The Medieval Studies is one of many undergraduate conferences hosted by Moravian College. The conference will involve three sessions of paper presentations, as well as a plenary lecture by Bryn Mawr professor of Medieval history Elly Truitt. Her talk is titled “Demons and Divination: Artificial Intelligence Before AI”.
Elinor Berger: “Deep Within a Fairy Forest: An analysis of the conflation of the fairy otherworld with the Roman underworld in Middle English Romance.”
Fairy lore in medieval romance often merges British folklore with Greco-Roman classics. Relating British culture to an already well-established and academic canon. Consistent parallels are made between the classical underworld and the fairy “otherworld,” whether that otherworld is the Arthurian “Avalon” or the Irish “Tír na nÓg.” These parallels not only emerge through scenery and theme but also through the recycling of characters such as Pluto and Prosperpina. The use of Greco-Roman imagery in the context of the Middle English Romance indicates a cultural shift towards appreciating and validating folklore which had been previously barred from academic study. By evaluating the conflation of the fairy otherworld with the underworld, and the cultural implications of such a conflation, we can determine the reason as to how and why fairy lore became such a staple in British culture in later centuries and led to the creation of fairy myths that are still being retold and reenacted today.

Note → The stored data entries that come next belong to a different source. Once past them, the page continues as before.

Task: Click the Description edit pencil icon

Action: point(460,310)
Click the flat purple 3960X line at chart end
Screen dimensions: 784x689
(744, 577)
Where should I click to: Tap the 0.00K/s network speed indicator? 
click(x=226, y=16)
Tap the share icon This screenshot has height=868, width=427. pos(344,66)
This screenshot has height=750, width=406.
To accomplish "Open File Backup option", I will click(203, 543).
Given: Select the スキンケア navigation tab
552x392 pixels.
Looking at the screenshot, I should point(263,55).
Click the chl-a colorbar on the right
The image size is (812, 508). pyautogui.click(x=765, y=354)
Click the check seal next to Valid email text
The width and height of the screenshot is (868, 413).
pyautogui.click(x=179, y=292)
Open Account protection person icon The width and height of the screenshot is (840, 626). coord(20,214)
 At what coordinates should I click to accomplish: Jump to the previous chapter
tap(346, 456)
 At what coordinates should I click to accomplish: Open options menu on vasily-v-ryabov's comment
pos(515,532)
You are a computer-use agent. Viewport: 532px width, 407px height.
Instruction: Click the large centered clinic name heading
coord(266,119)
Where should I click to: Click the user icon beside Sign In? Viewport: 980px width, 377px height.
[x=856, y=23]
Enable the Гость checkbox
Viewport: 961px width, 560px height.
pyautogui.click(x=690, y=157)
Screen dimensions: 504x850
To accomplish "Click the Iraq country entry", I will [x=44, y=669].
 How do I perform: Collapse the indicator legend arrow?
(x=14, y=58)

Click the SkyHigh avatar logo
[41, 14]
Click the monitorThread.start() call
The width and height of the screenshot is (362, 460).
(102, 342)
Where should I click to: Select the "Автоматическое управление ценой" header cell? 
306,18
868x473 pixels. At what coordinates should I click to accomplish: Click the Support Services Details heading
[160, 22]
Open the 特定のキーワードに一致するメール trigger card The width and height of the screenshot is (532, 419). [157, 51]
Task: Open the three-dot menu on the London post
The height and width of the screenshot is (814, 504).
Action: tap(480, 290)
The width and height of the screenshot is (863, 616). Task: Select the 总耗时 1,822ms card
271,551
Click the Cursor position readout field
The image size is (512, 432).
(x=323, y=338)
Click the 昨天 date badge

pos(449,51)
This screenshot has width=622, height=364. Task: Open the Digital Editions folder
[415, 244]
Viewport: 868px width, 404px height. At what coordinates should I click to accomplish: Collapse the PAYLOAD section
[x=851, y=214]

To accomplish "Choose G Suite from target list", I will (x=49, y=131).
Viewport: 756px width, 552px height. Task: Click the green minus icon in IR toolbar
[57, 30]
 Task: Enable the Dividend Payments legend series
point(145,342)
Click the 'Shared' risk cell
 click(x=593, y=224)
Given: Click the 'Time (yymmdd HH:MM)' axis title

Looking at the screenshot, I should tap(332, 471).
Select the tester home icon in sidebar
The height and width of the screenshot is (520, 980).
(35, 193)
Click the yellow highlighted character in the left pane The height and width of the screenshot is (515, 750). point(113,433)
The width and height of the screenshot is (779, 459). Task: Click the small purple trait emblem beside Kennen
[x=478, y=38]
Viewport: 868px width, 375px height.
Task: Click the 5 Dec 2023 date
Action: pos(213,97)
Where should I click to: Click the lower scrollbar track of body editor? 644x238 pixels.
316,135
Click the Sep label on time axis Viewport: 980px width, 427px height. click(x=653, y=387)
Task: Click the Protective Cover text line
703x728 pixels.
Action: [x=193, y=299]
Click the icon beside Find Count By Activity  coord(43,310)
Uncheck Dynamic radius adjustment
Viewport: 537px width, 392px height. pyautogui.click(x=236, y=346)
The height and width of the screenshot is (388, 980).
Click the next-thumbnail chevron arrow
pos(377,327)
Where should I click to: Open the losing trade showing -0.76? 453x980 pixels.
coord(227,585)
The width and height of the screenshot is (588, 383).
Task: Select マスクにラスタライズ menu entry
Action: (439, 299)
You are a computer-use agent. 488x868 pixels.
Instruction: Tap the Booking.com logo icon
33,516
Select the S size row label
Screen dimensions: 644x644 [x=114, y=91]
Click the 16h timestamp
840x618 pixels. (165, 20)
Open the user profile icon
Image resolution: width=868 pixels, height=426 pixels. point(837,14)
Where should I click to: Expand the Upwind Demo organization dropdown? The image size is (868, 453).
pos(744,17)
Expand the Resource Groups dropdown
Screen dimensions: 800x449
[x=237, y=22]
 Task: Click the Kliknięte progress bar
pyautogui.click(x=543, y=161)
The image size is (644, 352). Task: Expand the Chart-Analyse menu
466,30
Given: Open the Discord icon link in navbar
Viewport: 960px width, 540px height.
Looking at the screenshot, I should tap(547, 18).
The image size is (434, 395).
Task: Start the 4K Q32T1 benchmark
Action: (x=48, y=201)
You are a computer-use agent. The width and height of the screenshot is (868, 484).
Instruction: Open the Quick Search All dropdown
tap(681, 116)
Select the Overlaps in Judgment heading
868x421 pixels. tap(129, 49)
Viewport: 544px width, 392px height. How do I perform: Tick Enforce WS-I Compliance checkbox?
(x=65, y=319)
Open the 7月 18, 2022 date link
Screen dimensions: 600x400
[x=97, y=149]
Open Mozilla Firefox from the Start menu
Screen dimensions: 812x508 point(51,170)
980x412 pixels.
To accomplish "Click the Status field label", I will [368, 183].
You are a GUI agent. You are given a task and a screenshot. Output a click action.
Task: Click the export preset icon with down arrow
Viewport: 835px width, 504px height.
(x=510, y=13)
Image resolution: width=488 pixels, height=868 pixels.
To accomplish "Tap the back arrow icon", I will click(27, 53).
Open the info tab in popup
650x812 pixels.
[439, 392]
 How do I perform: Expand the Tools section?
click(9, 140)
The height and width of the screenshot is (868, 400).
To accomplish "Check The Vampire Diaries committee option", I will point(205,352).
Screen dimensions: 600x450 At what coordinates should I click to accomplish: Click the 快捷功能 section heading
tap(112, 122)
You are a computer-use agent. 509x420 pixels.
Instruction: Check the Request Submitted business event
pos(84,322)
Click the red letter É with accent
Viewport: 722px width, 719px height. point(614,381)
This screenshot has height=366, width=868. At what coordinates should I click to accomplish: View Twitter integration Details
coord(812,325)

Emily Aguilar: “Masculinity, Power, and Death: Cleopatra in Boccaccio’s De Mulieribus Claris”
While the Roman Republic collapsed, Cleopatra VII ruled Egypt as the most powerful woman in the world. Nearly 1400 years later, Giovanni Boccaccio wrote De Mulieribus Claris to honor women who overcame the limitations of their sex with a “manly spirit” (virilus animus). However, Cleopatra was a puzzle to Boccaccio: while she undeniably displayed the “manly”characteristics of intelligence and bravery, Boccaccio’s Roman sources portrayed her as an uncontrollable corrupting influence. In this paper I will explore Cleopatra’s masculinity and power in De Mulieribus Claris, specifically through her interactions with men. Because Boccaccio’s intended audience was educated men, Cleopatra could not seem to justify female sexuality and ambition, lest she be seen as a threat to her male reader’s power. The result is a vilified and demeaned Cleopatra, who must be destroyed by honorable men.